From Cambay, the Persian and our Italian sailed along the coast to Chaul; thence to a port which has disappeared but which was near Ratnagiri, on the Concan coast; and thence to the island of Goa. “On this island there is a fortress by the sea, kept by a Mameluke with four hundred other Mamelukes. If the captain shall come across any white man he gives him much wage; but first he sends for two jerkins, made of leather, one for him and one for him that wishes to take service; each puts on a jerkin, and they fall to. If he prove himself a strong man, he is put among the able men; but if not, he is set to other task than that of fighting. The captain wages great battle with the Râja of Narsinga” (Bijayanagar the capital of the Carnatic).
From Goa, seven days of land-travel brought the pair to “the city of Decan” (Bîjapûr), a Mohammedan place where “the King lives in great pride and pomp. Many of them that serve him have their very shoes adorned with rubies, diamonds, and other jewels; so you may judge how many garnish their fingers and ears.

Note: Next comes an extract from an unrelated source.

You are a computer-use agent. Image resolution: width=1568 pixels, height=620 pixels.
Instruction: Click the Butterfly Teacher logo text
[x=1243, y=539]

They wear robes or shirts of silk, shoes and breeches after the style of sailors; and ladies go quite veiled, as in Damascus.”
Thence they returned to the coast, and visited ports, many of which have decayed or disappeared. These were subject, but not always friendly, to the Râja of Narsinga; and the Kinglet of Honawar was friendly to the Portuguese. But in spite of incessant warfare, life and property were respected. The journey now lies along the Malabar coast to Cannanore: “the port to which steeds are brought from Persia, and you must know that the levy for each horse is twenty-five ducats.... Here we began to meet with spices.” Here, also, were Portuguese established.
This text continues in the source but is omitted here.